Adinehvand also spoke about her husband’s physical problems. “Currently he is taking medication for his ear, which was torn, due to the beatings during his interrogation, hoping that the adhesion in his eardrum will be removed. But a day before this week’s visit, without telling us so we could at least find him a good doctor, they took him to the hospital for his skin disease and they tested him. I don’t even have the results for those tests. Abdollah said this only at the end of our visit.”

Adinehvand added that Momeni’s problems in prison have increased since he wrote a letter to the Supreme Leader. “Since he wrote that letter last year, they don’t give us any more in person visits. I don’t think the Prosecutor made that decision himself, because he also has children and he knows that children need to see their fathers. After that letter, I went every month to request an in-person visit and I haven’t been granted one; I don’t know how their conscience is content. My children are young and are forbidden from seeing their father, as am I. How I would love to embrace my husband. I don’t know what grudge they hold against Abdollah that no matter what they do, they are not satisfied. They don’t grant us visits, nor phone calls.”
====
Problems to solve
1. List every personal name and every official title that refers to a person in the prison account.
2. Using the prison account, mark each statement yes or no and quote the words that settle it.
(a) The husband's ear was torn by beatings during his interrogation.
(b) The family was told before he was taken to the hospital.
(c) Adinehvand believes the Prosecutor made the decision on visits himself.
3. Answer from the prison account:
(a) What is the husband currently taking medication for?
(b) When did he write the letter to the Supreme Leader?
(c) How often did Adinehvand go to request an in-person visit after that letter?

Data excerpts:
====
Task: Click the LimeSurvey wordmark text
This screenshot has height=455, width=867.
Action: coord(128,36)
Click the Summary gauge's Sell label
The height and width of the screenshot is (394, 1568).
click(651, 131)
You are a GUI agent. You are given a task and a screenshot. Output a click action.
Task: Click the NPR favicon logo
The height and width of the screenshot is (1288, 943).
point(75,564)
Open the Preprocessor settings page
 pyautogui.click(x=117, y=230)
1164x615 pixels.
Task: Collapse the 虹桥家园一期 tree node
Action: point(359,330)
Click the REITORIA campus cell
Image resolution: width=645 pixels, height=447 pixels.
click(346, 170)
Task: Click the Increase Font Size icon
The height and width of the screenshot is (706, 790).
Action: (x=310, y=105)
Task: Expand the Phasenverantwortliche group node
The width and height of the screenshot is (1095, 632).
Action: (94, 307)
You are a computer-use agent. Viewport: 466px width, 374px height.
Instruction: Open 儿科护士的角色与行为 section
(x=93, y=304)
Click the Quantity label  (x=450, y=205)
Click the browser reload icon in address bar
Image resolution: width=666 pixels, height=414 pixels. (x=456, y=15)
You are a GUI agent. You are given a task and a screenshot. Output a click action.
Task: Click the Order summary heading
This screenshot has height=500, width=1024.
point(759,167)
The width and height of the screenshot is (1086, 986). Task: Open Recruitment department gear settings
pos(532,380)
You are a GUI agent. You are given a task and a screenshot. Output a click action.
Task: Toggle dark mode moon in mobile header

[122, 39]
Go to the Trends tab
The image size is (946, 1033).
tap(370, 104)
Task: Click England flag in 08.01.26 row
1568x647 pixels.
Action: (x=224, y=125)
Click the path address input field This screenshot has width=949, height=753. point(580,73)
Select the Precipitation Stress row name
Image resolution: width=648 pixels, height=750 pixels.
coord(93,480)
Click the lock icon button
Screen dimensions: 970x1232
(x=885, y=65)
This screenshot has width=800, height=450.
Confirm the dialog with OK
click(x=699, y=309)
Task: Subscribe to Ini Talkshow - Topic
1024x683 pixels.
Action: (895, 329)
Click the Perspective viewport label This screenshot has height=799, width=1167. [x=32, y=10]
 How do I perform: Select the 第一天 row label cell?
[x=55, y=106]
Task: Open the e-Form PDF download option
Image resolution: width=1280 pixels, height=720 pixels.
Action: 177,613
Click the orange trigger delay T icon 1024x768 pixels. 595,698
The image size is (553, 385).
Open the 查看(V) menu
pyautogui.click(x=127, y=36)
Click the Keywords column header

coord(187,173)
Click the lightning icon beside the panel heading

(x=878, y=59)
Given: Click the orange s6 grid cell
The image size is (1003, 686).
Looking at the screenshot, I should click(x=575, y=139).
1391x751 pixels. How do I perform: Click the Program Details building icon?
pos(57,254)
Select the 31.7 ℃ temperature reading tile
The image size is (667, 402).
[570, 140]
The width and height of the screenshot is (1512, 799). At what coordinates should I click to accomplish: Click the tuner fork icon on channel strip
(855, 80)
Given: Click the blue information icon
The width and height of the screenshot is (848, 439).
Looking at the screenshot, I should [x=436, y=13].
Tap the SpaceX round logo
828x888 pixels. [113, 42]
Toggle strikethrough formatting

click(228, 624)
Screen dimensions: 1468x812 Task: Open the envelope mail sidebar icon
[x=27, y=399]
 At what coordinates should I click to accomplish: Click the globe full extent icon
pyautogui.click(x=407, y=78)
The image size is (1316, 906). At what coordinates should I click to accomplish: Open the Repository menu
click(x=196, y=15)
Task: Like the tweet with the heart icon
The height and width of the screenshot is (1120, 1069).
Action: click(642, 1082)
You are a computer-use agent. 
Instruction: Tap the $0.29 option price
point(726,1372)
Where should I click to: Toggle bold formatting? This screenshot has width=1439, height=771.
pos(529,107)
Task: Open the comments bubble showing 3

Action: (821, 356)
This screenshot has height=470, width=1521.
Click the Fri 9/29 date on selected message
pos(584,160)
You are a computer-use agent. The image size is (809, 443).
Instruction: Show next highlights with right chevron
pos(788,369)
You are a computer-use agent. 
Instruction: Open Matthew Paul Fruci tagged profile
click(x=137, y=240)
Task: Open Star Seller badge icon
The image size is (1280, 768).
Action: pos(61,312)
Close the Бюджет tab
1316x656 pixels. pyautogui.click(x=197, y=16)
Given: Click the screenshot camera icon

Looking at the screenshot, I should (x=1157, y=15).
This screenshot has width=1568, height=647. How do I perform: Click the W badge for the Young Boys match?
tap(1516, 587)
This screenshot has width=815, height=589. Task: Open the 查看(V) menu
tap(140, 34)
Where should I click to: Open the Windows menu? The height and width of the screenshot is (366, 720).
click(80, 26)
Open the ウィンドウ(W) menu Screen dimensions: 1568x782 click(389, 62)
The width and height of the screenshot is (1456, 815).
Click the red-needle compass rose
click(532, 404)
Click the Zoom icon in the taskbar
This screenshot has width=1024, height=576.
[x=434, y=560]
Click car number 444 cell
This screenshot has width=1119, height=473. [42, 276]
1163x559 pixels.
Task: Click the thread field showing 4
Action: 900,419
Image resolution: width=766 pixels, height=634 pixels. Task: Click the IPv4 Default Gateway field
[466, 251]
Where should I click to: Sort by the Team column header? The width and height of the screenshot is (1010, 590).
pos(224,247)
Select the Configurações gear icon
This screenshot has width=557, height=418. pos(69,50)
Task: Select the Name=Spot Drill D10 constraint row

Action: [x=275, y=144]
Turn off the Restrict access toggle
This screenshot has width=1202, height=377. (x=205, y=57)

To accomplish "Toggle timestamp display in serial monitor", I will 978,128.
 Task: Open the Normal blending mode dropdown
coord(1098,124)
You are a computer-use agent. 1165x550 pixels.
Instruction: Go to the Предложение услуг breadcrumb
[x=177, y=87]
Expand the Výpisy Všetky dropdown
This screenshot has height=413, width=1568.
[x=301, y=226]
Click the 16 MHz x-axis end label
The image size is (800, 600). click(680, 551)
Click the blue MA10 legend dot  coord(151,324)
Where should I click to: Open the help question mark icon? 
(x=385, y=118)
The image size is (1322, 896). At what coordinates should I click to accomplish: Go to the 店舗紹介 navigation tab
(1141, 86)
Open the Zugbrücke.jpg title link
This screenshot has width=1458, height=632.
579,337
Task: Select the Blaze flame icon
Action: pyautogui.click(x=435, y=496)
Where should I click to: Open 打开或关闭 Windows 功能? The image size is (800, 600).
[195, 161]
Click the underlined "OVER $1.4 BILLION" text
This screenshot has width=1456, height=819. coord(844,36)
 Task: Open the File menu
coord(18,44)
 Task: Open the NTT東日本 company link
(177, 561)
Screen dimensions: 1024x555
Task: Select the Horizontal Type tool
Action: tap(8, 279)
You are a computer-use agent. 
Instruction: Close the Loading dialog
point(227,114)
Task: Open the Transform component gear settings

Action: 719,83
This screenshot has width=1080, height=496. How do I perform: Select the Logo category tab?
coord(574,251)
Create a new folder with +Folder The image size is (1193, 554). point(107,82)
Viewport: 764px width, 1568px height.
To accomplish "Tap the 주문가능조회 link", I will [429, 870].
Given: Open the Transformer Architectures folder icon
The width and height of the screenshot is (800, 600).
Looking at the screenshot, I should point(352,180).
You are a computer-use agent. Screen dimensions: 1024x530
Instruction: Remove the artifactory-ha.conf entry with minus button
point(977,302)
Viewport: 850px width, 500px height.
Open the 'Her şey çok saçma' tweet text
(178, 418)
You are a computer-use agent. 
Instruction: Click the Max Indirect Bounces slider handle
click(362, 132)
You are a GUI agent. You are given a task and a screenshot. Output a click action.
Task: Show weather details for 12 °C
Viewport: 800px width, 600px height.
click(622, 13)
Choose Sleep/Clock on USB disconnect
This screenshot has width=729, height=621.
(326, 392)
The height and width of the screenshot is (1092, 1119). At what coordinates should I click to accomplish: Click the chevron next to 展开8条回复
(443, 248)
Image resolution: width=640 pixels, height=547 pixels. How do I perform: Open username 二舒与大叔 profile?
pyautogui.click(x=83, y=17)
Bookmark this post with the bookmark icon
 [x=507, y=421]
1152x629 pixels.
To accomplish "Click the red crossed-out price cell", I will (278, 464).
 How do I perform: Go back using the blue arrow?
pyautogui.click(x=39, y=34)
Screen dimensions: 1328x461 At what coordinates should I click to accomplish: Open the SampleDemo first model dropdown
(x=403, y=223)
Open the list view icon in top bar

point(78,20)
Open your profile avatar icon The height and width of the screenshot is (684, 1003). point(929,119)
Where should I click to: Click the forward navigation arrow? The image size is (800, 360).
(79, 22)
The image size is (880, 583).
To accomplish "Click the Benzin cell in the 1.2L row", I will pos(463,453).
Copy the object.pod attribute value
====
Results for the exercise
1. Adinehvand, Abdollah, Momeni, the Prosecutor, the Supreme Leader

2.
(a) Yes: "his ear, which was torn, due to the beatings during his interrogation"
(b) No: "without telling us so we could at least find him a good doctor, they took him to the hospital"
(c) No: "I don’t think the Prosecutor made that decision himself"

3.
(a) His ear
(b) Last year
(c) Every month